The powers that be are making too much money out of the Middle East conflict for there ever to be peace in the Middle East!

 

An old married couple sitting at the breakfast table having tea and toast. Thinking about the world the day they're going into and how beautiful their garden is.
From our breakfast table it looks like the TCC make too much money out of war for there ever to be true peace.

 The BBC ran a story entitled Follow the Money. If I could have got a transcript I would have used that story in my blog because it's so much better than anything I could have put up. However, that was not to be. The following presentation comes from Anthropic Claude who's also much better at this type of research and writing than I am.

"The conflict timeline: US-Israeli strikes on Iran ("Operation Epic Fury") launched February 28, 2026. Iran retaliated, closed the Strait of Hormuz, and struck energy infrastructure across the Gulf. A ceasefire negotiation is ongoing as of mid-June 2026, with the Strait's status still uncertain.


Global Economic Cost — Conservative Estimate

The Dallas Fed's model found that the Hormuz closure — removing roughly 20% of global oil from the market — lowered global real GDP growth by an annualized 2.9 percentage points in Q2 2026 alone. Global GDP in 2026 was tracking around $110 trillion, so 2.9 points off that baseline is in the range of $3 trillion in lost output for the year if the disruption persists through Q3.

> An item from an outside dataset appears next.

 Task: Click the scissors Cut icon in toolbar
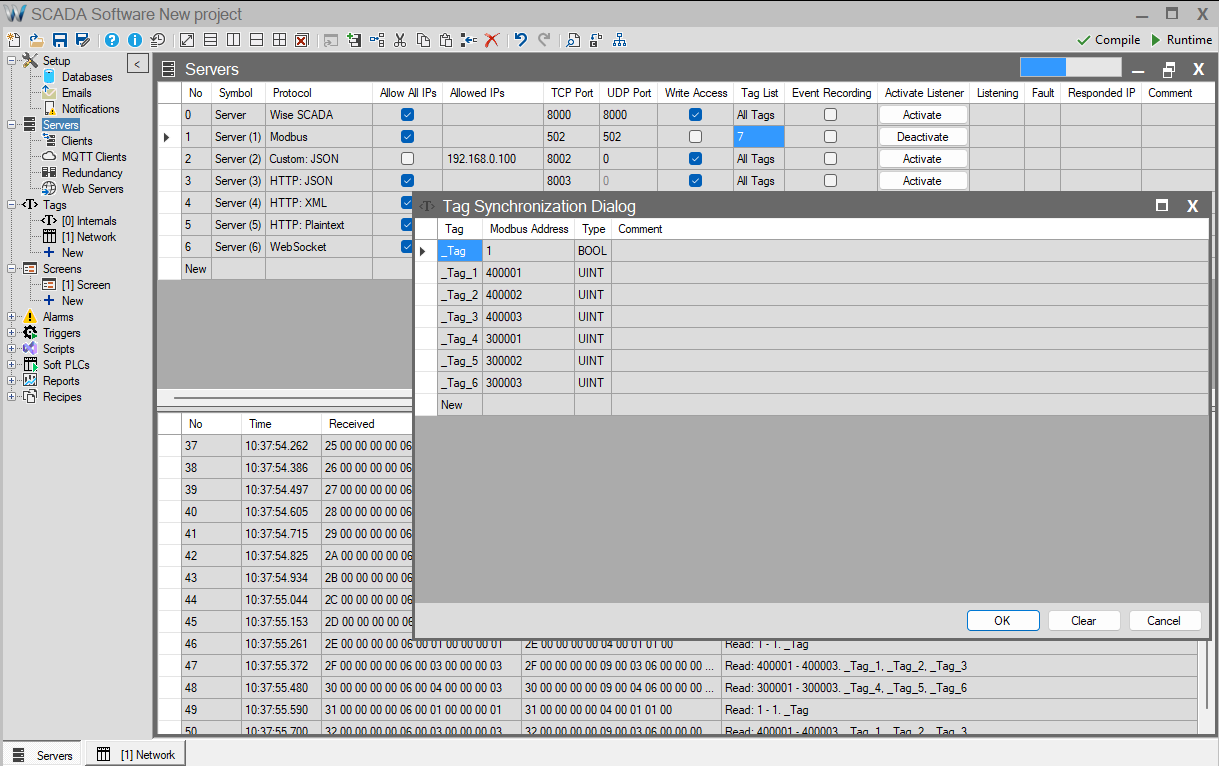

Wood Mackenzie's "Summer Settlement" scenario — which assumes the Strait remains largely closed until September — projects global GDP growth falling below 2% in 2026, with what it calls modest but permanent economic scarring relative to the pre-war baseline.

Oil prices surged from $72/barrel before the strikes to over $106/barrel within weeks, a 40%+ jump, while jet fuel costs for airlines climbed from roughly $85–90/barrel to $150–200/barrel.

Asian spot LNG prices hit a three-year high of $25.40 per MMBtu in early March, then surged another 140% after Iran's renewed attacks on March 18. About 110 billion cubic meters of annual LNG exports through the Strait — roughly 19% of global LNG trade — were halted.

Conservative floor estimate for total global economic damage: $1.5–3 trillion, mostly in lost growth, energy cost inflation, and supply chain disruption. If the Strait remains partially closed through year-end, the upper range climbs well beyond that.


Who Made Money

Defense Contractors — the clearest winners:

Major American defense contractors gained an estimated $120 billion during the war, with continued upside through arms sales to Middle Eastern countries seeking US protection.

The CEOs of RTX (formerly Raytheon), Lockheed Martin, Boeing, Northrop Grumman, BAE Systems, L3Harris, and Honeywell Aerospace met at the White House and agreed to "quadruple production" of key weapons systems — all sitting on order backlogs that dwarf the GDPs of several nations.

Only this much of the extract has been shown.